Coca-Cola Enterprises is anexclusive western European bottler of The Coca-Cola Company (KO - Free Report) and is geographically focused in Western Europe.

Coca-Cola Enterprises’ fourth-quarter 2013 adjusted earnings of 54 cents per share beat the Zacks Consensus Estimate by 3.8%. Earnings increased 20.0% over the prior-year quarter driven by currency benefits, lower share count and strong margins.

Though marginally short of the Zacks Consensus Estimate, revenues grew 6% year over year due to volume growth and successful marketing initiatives like the “Share a Coke” campaign. Volumes growth was driven by solid holiday promotions and execution and easier comparisons due to soft volume growth in the prior-year quarter. Adjusted operating income grew 9% on a currency neutral basis to $232 million due to volume growth and cost reduction.

The estimates were mostly revised upwards in response to the strong results.
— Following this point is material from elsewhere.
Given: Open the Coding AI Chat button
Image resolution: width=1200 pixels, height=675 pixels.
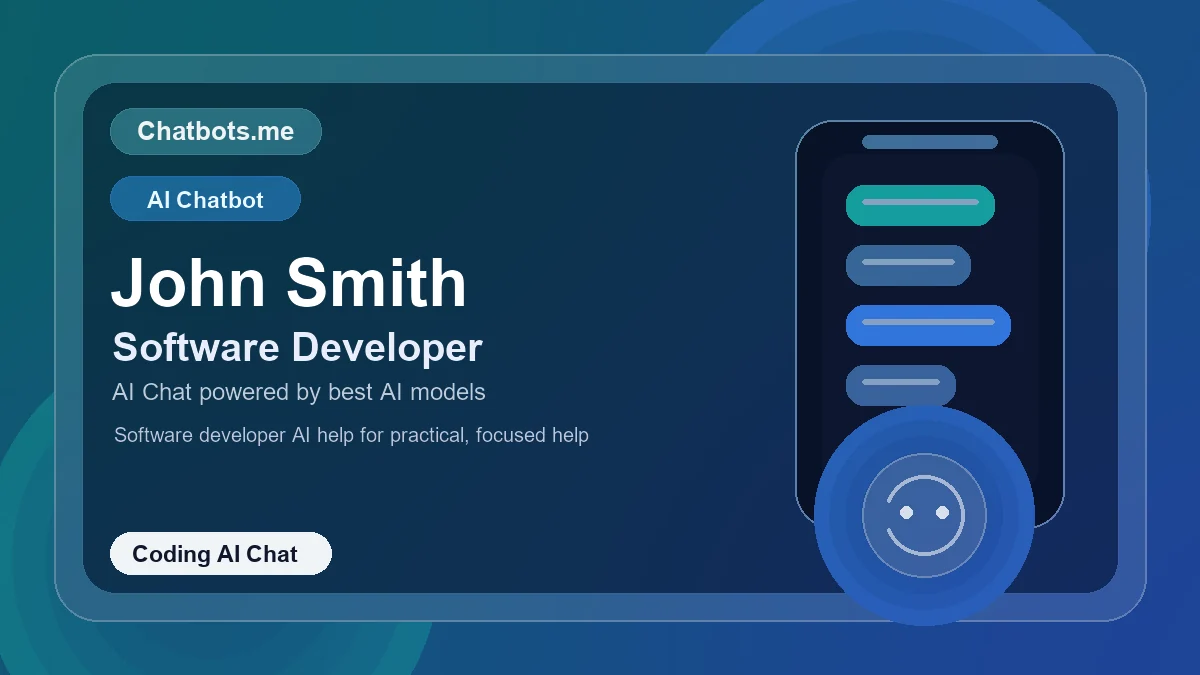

The Zacks Consensus Estimate for fiscal 2014 increased 0.7% and that for fiscal 2015 went up 1% over the last 60 days.

Also, the board of directors at Coca-Cola Enterprises announced a 25% increase in its quarterly dividend. The company has increased its dividend by at least 25% in each of the last five years. In addition, Coca-Cola Enterprises has already completed two $1 billion share repurchase programs since the divestiture of its North American operations to The Coca-Cola Company.

In addition, the board authorized another $1 billion buyback program in December last year apart from the current plan under which the company is buying shares. The regular dividend hikes and share buybacks can be achieved with its solid balance sheet and strong free cash flows.

We believe Coca-Cola Enterprises’ strong brand portfolio, solid cash position, cost saving initiatives and accelerated share buybacks will help it to ride out the current volatile environment and spur profitability. Moreover, the company is seeing some signs of improvement in the Western European economies.

Other Stocks to Consider

Other stocks in the beverage sector that are doing well include Dr Pepper Snapple Group, Inc. (DPS - Free Report) and Monster Beverage Corp. (MNST - Free Report) .  Both stocks carry the same rank as Coca-Cola Enterprises.